- The problem: Pull every line holding the word "screenshot" out of the data and copy it.

- Supplied records:
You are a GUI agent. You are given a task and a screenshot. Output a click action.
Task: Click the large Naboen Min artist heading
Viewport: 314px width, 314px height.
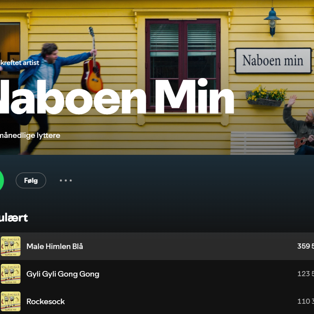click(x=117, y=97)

---

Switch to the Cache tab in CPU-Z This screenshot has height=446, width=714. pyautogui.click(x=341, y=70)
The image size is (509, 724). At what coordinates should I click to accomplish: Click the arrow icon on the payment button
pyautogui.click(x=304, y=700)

- Result of the task:
You are a GUI agent. You are given a task and a screenshot. Output a click action.
Switch to the Cache tab in CPU-Z This screenshot has height=446, width=714. pyautogui.click(x=341, y=70)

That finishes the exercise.